We manage other people’s emotions when we can’t manage our own. Another common theme was partners who struggled with their own anxiety and angst tended to be more controlling of their partners instead of dealing with their stuff. A great example of this is Michael and Michal from season 2. Michal deeply struggled with anxiety that she could not only not name but not manage. Instead, she spent most of her time degrading and attacking her partner when he couldn’t do the things that would calm her existential dread. This left Michael confused and also less likely to do the things that would actually help Michal manage her anxiety. By helping Michal own her anxiety, the couple was able to become much less at odds and more able to have a balanced approach to running their family life.

 

if you find yourself to be a controlling person, especially in relationships, this may be a great time to check in and see if these behaviors are because you have a hard time managing your own anxiety. You may unconsciously look to your partner to manage these feelings for you as you feel helpless in doing this yourself. And when they cannot, there can be deep anger and resentment that can damage the relationship.

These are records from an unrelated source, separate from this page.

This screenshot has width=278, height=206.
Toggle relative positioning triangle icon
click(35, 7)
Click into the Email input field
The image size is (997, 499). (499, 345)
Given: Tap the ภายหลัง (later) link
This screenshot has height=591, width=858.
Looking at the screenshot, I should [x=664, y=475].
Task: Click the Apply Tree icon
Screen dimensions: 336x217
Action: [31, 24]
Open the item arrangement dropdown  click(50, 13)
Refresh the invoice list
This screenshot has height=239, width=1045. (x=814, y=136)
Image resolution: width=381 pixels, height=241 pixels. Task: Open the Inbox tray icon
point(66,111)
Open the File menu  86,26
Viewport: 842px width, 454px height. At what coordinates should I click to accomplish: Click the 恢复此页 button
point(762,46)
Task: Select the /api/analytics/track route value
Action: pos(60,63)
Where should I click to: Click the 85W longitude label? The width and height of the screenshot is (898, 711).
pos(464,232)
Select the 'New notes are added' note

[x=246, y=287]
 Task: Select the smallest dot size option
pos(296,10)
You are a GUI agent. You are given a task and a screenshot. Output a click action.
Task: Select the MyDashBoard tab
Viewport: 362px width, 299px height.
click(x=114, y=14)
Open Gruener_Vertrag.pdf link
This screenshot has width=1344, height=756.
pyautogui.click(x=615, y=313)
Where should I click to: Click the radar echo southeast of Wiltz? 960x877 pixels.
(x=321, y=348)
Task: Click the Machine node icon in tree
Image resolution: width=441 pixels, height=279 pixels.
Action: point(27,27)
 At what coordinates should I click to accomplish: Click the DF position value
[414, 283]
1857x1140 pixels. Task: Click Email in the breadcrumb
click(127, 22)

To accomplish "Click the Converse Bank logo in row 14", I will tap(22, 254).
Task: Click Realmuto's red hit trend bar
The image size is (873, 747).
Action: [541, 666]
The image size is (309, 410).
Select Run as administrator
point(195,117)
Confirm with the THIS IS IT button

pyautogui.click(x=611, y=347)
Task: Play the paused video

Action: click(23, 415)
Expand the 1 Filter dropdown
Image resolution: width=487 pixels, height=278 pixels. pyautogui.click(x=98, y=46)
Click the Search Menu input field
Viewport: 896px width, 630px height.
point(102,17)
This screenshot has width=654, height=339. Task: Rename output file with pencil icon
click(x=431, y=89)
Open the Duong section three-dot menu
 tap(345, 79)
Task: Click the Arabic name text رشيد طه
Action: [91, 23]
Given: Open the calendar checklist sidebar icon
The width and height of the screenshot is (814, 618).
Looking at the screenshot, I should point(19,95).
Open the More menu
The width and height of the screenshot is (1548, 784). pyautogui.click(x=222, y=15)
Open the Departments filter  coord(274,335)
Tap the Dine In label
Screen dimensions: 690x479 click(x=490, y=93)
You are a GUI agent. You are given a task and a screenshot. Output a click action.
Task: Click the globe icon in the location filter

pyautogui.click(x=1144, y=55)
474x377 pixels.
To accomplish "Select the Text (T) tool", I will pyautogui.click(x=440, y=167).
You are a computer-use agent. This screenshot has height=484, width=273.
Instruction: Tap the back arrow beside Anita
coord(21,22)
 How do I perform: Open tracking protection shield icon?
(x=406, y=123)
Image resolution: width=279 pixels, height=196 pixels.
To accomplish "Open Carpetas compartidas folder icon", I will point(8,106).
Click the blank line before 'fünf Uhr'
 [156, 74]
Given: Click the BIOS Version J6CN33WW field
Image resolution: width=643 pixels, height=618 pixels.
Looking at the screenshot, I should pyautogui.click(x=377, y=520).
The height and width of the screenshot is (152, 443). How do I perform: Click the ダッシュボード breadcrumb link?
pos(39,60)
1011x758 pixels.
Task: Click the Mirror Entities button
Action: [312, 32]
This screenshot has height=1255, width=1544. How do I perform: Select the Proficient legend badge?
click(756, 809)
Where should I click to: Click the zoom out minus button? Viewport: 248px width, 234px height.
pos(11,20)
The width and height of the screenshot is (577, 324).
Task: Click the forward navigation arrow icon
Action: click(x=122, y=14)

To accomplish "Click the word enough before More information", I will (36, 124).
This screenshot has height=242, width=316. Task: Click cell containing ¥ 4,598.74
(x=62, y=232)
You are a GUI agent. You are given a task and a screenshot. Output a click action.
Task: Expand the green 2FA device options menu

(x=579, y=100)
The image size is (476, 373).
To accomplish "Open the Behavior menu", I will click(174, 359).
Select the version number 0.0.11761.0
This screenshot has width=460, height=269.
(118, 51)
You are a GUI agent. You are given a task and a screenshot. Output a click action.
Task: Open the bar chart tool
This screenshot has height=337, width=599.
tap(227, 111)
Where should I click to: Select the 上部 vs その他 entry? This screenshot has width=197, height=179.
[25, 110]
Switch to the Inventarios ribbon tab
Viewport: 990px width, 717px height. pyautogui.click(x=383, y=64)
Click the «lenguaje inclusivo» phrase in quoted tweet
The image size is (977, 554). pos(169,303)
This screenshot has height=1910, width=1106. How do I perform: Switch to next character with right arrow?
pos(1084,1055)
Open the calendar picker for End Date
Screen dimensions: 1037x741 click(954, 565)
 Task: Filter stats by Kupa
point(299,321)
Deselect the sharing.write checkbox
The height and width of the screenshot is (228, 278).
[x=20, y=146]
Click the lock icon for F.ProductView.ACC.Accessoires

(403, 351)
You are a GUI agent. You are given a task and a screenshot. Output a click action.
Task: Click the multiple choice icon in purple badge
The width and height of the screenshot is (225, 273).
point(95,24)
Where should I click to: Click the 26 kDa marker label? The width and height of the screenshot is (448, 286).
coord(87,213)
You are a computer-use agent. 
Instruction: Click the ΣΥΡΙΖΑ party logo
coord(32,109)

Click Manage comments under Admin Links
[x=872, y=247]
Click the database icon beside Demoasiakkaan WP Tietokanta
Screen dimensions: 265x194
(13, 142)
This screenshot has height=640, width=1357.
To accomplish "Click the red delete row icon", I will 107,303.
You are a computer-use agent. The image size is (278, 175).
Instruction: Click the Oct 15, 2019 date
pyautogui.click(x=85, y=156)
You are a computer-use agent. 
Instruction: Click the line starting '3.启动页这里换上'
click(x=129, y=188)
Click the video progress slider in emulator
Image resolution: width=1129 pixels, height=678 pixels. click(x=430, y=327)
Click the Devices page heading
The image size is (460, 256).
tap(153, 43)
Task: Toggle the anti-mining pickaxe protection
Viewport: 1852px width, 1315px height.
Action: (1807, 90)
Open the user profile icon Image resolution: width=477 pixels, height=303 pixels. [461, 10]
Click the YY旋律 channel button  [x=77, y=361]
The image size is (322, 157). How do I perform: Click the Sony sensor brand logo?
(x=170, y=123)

The good news is if you can learn to own and regulate some of that anxiety, it will be much easier to connect and get support from your partner.

 

Isolation is a relationship killer.  Again and again, we see couples consciously and unconsciously keeping things from each other. Their fears, anxieties, histories, insecurities. Whether they are afraid of their partner's reaction or do not want to be a burden, it creates a sense of disconnection and isolation in the relationship. When partners become silos in their stress or pain, it is a missed opportunity to receive care and support and creates a breeding ground for miscommunication. Not sharing leaves room to project fears and insecurities onto each other. A really common example of this is if one partner is feeling anxious about something outside the relationship, the other partner might read this as their partner is mad at them. This could lead to a whole lot of disconnection and confusion if the couple cannot communicate around this. We also keep out all the care and support we long for. When we feel scared or worried, it is usually when we need connection the most but also deny it most. One of the things that makes a relationship strong and resilient is the ability to share and comfort each other in times of distress. The more isolation, the more vulnerable the relationship becomes. This is not to say that we need to share every little detail of how we are feeling, but keeping all our stress and anxiety in tends to be detrimental to our relationships.

 

Lots of good stuff to reflect on from the show, so I encourage you to give Couples Therapy a watch. Whether you are currently in a romantic relationship or not, there is so much to reflect on that can be applied to any relationship, including the one with yourself!